Another Idea Worth Sharing
Before I take exception to something he wrote, I want to thank Josh Spector for a provocative and inspiring article, 10 Ideas Worth Sharing This Week.
He quoted, “Your brain is a funny thing in that it doesn’t believe what is true or false; your brain simply believes whatever you tell it most often.”
This is an appalling thought and I think it is incorrect to insist that most people, or at least the broad audience we think we are addressing, have never plumbed the depths of their own system of beliefs so that they know the rational basis they use for assessing the difference between “truth” and “falsehood” however many times others come up with unreplicable data or factoids. Even the Sarah Huckabee Sanders types of provocateur might admit, in the right circumstances, to that personal foundation for making judgements. Donald Trump could not, because he is insane; but most people are not insane. The drawing above, made by my son Daniel when he was extremely insane, during the earliest stages of his recovery from acute schizophrenia in 2008, indicates that he is trying to find the bedrock for his own beliefs about himself and his world.
I have been listening to a lot of guff for a rather long time and while it took me about 20 years to find bedrock, there it was and I have been building ever since. The rock remains vulnerable to analysis and waits for anything more meaningful to come along. When I was 26, something more meaningful arrived and the rock grew a landscape, which I explored as the rock proved larger and larger, even planet-sized. When I was 66, something more meaningful arrived to change my vision so that the landscape became transparent. For example, I could see crystal formations in rock, molecules swimming in water, and fluids moving through the vascular bundles of plants.
My metaphor is about my understanding of the reality inside my own head as it perceives the reality surrounding me. It is about testing the “windows” into the beliefs I was raised in, which were composed of science, the Judeo-Christian faith, and my mother’s perhaps extraordinary perceptions of events in future time. It is about having “spiritual” experiences that become (almost) commonplace.

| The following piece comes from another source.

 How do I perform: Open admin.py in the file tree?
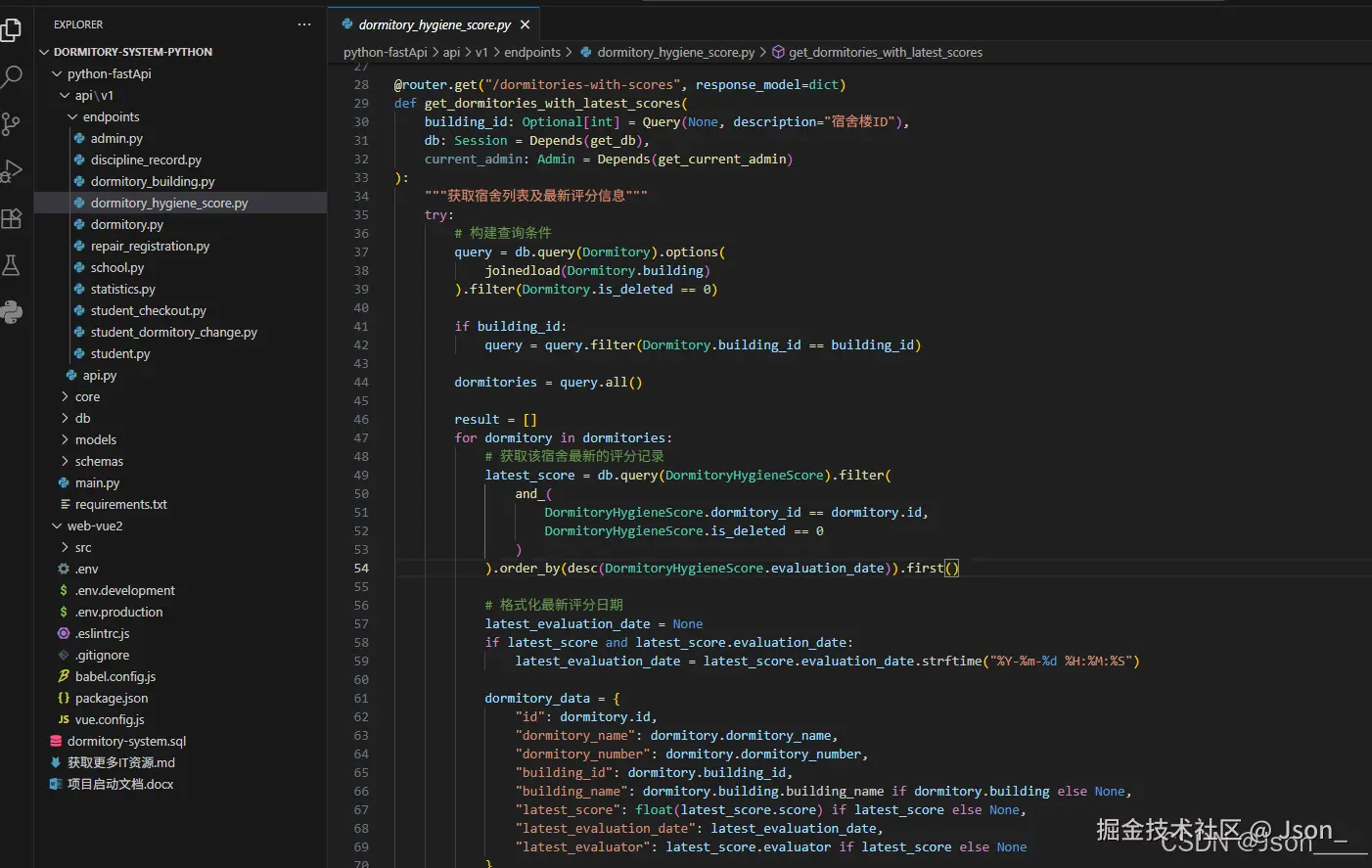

It is about learning something new about why the brain functions as it does to create that interior reality that reflects our perceptions of it. It is scientific because it is neurological and meshes seamlessly with extant science. I discovered it; I didn’t make it up. It is religious in the sense that it goes a long way towards explaining the kinds of experiences described in sacred scriptures and in religious practice labelled “spiritual” without displacing them. And it describes how the neurology of hearing affects, for example, states of consciousness, thought processes, learning, rationality and insanity, maturation, and body systems like respiration, digestion, the immune system, the cardiovascular system, and hormone production. Your hearing determines what your brain can experience through all your senses and, therefore, how you think about all your perceptions. Your ears also control body systems. Donald Trump, at least theoretically, could be rendered sane through music therapy.
The psychologist you quote, in my opinion, actually does not understand how the human brain works, how the belief system develops, or why some people have the ability to do some things with their brains that other highly intelligent people cannot. The psychologist, like the Oatmeal cartoonist, is working within the known landscape (or perhaps still is digging among the rocks). Psychology has adopted so many false assumptions over the past 200 years that I would like to write the revision of that history. More importantly, I would love to introduce people to what my metaphor suggests is clairvoyance, but is really — and very simply — excellent hearing.
Strong, flexible middle ear muscles can control the person’s states of consciousness in much the way people with normal legs who practice can learn to walk, run, and climb. Music corrects audition. Music also increases the flow of sound energy into the brain, raising the speed of integration of the two hemispheres and improving the dominance of the left-brain. Music, used properly, can make people more rational. Now, there’s another idea worth sharing!